▶ [Selected excerpt]:

━━━━━━

According to the United States Census Bureau, the city has a total area of 0.38 sqmi, all land.

==Demographics==

===2020 census===
As of the census of 2020, there were 109 people, 38 households, and 30 families residing in the city. The population density was 286.5 inhabitants per square mile (110.6/km^{2}). There were 49 housing units at an average density of 128.8 per square mile (49.7/km^{2}). The racial makeup of the city was 96.3% White, 0.9% Black or African American, 0.0% Native American, 0.0% Asian, 0.0% Pacific Islander, 0.0% from other races and 2.8% from two or more races. Hispanic or Latino persons of any race comprised 0.0% of the population.

Of the 38 households, 39.5% of which had children under the age of 18 living with them, 52.6% were married couples living together, 5.3% were cohabitating couples, 26.3% had a female householder with no spouse or partner present and 15.8% had a male householder with no spouse or partner present. 21.1% of all households were non-families. 21.1% of all households were made up of individuals, 7.9% had someone living alone who was 65 years old or older.

━━━━━━

▶ [Data for review]:
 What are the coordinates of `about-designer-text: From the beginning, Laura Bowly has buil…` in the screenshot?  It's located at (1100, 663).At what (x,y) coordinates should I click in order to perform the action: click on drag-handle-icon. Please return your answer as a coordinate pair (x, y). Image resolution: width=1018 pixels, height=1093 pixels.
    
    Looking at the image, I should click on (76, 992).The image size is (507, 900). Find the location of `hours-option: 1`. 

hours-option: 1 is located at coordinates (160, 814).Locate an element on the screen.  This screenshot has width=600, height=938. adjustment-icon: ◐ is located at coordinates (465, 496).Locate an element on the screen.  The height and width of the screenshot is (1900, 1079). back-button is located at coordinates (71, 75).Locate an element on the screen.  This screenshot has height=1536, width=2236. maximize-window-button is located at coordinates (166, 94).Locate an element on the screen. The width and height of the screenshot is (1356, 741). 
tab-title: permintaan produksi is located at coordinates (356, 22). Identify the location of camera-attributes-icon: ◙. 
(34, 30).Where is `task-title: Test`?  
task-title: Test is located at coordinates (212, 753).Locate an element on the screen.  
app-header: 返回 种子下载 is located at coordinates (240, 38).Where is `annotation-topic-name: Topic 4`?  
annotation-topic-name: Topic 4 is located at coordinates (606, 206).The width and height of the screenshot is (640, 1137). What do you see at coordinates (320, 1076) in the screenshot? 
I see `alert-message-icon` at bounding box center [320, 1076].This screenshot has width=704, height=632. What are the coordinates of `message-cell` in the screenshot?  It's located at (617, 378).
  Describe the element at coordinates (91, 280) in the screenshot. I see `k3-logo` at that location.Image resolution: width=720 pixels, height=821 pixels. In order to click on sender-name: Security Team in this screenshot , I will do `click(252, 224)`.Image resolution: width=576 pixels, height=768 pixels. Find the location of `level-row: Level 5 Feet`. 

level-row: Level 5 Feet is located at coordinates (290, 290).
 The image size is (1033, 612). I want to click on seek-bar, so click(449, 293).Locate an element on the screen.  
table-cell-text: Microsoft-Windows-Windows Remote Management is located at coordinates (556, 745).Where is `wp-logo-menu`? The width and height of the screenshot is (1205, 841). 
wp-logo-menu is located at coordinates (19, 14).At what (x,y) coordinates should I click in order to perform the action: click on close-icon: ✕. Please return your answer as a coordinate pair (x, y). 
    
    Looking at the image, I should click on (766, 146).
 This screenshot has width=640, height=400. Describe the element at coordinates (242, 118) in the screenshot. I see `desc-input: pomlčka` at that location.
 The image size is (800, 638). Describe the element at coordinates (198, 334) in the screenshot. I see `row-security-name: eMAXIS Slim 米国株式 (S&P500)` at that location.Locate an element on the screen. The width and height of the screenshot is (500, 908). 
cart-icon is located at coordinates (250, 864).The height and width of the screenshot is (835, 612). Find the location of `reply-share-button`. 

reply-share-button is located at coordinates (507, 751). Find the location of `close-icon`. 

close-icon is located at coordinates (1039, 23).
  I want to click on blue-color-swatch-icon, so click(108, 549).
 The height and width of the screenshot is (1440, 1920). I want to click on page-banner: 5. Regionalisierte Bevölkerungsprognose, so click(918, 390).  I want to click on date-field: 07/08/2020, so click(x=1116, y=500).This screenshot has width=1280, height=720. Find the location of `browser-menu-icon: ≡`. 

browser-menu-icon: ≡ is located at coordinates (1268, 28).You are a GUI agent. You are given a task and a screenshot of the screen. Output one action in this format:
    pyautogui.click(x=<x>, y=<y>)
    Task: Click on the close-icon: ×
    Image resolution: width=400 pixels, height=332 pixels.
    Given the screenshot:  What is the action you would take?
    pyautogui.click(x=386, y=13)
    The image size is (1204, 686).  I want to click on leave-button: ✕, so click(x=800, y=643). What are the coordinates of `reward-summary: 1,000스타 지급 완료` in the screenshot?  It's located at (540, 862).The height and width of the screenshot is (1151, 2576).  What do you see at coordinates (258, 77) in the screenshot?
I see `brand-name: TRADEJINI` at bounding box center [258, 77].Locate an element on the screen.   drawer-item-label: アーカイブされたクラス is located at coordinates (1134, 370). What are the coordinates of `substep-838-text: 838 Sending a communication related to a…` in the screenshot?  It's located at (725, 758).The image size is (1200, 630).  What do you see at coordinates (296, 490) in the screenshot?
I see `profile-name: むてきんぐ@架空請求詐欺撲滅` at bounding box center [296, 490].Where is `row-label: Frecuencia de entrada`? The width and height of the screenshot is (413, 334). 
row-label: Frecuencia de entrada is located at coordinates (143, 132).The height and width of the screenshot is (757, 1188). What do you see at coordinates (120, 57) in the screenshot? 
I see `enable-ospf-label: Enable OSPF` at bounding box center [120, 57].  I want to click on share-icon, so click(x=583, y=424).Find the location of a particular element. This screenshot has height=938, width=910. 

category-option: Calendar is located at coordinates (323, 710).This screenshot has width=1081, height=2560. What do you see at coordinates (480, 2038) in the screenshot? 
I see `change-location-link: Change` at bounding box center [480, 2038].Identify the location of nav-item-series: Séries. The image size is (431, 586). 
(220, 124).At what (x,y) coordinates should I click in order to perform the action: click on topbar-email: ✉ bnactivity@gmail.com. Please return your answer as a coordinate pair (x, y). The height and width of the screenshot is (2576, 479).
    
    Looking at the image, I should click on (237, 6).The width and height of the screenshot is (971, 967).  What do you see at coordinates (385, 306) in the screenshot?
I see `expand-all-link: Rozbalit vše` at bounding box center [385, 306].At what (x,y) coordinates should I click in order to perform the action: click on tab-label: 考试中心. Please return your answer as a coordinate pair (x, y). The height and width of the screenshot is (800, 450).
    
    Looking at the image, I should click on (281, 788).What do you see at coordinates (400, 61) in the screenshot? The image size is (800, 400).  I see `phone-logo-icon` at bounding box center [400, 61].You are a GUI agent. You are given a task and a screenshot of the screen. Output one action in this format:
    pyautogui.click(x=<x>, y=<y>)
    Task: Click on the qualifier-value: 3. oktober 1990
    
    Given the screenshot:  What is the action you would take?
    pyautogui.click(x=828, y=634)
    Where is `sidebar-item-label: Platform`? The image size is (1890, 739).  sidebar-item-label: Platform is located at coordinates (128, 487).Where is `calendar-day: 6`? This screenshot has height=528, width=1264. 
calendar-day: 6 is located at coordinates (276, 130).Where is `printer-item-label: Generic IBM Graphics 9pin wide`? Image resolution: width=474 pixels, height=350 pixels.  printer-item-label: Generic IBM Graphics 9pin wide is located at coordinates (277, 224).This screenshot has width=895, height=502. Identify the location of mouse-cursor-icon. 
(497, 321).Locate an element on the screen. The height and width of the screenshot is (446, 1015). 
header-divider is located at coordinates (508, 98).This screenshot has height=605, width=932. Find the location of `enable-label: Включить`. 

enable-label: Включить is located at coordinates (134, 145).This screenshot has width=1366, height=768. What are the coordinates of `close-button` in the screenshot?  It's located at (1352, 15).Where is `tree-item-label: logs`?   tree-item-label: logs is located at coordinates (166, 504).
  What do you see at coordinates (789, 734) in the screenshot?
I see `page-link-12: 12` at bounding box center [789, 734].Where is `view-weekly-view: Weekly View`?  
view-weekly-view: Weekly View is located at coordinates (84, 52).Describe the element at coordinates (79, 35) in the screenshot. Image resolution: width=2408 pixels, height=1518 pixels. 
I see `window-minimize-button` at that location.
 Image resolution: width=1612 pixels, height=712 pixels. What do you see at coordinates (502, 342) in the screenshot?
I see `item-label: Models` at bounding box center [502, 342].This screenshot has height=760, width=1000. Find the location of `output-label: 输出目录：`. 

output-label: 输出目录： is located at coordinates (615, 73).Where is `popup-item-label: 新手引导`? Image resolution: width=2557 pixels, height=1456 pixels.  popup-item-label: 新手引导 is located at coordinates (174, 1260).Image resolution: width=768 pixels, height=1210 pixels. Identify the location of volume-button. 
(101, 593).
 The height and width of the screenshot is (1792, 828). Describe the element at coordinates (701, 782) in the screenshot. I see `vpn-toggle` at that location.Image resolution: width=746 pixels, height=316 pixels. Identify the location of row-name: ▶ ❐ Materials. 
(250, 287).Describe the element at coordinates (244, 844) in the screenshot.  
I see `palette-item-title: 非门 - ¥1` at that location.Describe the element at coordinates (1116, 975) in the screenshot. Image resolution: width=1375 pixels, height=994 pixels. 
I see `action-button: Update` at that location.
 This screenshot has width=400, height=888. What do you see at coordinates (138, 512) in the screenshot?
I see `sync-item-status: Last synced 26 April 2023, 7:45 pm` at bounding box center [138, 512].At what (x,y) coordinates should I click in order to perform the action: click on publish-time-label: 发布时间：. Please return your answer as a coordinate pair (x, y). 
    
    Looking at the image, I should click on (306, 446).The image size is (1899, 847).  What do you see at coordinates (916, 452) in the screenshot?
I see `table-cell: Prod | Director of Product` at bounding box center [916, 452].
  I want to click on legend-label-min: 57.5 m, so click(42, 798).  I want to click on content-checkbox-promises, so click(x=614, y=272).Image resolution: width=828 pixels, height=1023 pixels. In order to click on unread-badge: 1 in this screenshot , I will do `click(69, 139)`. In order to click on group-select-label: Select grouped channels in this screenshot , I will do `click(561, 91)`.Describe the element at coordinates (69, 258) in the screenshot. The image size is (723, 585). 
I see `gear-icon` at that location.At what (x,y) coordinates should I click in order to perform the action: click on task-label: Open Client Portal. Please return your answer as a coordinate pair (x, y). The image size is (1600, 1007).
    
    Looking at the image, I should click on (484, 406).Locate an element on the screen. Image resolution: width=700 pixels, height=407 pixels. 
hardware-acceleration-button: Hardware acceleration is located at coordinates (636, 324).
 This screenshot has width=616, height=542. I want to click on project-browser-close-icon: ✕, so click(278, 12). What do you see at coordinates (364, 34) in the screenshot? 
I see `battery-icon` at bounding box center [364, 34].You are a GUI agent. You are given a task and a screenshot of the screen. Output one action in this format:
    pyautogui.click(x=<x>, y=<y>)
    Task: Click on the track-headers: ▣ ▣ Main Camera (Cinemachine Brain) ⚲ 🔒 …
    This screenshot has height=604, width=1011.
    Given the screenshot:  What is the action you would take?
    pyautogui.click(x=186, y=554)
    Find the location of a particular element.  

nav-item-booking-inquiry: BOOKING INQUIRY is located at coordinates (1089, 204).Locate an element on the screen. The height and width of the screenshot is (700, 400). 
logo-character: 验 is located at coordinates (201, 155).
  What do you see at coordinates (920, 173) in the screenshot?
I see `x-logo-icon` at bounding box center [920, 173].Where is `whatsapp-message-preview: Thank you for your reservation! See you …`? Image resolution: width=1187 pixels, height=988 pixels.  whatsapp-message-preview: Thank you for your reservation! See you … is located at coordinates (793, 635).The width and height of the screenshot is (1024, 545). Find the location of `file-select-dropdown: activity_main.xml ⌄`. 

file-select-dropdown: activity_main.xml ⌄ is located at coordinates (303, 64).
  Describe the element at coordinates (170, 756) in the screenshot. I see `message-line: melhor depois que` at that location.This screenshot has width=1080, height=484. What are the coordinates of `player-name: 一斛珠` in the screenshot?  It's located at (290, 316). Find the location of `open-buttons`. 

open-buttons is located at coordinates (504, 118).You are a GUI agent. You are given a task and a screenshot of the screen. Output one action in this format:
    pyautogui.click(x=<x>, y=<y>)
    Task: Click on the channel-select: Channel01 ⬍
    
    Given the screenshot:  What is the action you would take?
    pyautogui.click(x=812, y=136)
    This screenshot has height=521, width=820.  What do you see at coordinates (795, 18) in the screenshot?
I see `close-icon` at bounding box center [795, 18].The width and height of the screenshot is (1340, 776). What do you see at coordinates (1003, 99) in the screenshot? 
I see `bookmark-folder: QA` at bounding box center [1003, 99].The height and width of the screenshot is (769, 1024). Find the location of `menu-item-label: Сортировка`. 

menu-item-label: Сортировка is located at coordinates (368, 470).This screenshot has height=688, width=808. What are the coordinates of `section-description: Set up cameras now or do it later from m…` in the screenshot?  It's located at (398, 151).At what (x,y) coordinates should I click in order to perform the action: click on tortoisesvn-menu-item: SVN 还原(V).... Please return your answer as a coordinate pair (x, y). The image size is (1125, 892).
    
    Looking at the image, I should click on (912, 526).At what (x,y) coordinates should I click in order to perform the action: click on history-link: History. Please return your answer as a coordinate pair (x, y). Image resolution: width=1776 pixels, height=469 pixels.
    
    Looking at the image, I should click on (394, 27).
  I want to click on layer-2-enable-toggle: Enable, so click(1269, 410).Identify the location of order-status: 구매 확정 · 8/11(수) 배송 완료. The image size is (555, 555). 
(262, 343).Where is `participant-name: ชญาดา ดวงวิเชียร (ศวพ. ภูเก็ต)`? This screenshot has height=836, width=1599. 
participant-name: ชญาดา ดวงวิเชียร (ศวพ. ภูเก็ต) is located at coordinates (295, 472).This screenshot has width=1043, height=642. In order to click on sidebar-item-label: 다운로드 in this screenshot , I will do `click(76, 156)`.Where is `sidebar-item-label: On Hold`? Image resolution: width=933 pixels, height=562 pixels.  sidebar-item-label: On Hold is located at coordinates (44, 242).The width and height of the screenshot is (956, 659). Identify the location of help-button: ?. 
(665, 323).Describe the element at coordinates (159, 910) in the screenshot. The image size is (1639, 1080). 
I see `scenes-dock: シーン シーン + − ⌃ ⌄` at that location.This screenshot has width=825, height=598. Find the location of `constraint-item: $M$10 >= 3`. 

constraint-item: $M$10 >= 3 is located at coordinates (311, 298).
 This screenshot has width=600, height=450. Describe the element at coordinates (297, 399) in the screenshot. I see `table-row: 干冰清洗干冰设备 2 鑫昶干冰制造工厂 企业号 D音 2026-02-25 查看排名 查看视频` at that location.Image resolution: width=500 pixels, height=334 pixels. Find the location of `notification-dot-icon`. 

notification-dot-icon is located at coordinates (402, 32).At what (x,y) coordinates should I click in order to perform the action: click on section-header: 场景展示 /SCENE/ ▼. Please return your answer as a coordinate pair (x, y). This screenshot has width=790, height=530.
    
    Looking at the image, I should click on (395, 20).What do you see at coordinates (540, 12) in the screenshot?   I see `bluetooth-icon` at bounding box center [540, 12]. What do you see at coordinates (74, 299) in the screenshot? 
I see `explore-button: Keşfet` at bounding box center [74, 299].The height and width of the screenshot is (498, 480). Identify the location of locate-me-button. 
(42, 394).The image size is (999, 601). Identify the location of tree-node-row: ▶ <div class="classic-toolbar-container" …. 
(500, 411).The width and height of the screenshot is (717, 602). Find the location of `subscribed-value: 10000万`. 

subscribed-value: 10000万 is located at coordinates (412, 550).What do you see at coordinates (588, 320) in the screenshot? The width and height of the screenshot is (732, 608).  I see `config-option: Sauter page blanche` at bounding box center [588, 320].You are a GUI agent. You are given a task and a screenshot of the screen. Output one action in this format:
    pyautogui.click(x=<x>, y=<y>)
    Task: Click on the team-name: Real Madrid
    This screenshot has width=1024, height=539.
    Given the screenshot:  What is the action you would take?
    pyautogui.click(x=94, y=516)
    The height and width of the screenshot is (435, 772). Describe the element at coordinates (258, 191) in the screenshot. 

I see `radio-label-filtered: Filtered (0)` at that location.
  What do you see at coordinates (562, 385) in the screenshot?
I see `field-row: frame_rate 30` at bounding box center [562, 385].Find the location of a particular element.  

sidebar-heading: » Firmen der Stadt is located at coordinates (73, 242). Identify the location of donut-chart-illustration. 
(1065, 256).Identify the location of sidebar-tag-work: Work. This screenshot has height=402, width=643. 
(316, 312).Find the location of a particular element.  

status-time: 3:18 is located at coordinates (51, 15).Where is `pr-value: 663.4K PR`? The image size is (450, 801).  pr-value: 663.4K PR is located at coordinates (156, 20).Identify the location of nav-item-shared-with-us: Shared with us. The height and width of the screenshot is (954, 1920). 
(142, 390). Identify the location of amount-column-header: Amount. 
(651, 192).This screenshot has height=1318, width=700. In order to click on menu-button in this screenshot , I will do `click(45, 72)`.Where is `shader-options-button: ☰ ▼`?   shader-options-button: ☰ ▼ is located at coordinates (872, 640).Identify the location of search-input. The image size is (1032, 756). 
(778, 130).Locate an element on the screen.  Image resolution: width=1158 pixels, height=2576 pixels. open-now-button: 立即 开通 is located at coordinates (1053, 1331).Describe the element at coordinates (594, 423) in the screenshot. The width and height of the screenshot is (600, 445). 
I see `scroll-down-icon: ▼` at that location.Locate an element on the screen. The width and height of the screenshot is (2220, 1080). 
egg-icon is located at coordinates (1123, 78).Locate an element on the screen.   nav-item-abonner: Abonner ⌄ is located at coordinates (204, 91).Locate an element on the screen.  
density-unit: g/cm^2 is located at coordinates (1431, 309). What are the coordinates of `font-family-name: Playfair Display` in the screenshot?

━━━━━━

▶ [Work task]:
Repeat the city census passage word for word from "Of the 38 households, 39.5%" to "old or older.".

▶ [Solution to this task]:
Of the 38 households, 39.5% of which had children under the age of 18 living with them, 52.6% were married couples living together, 5.3% were cohabitating couples, 26.3% had a female householder with no spouse or partner present and 15.8% had a male householder with no spouse or partner present. 21.1% of all households were non-families. 21.1% of all households were made up of individuals, 7.9% had someone living alone who was 65 years old or older.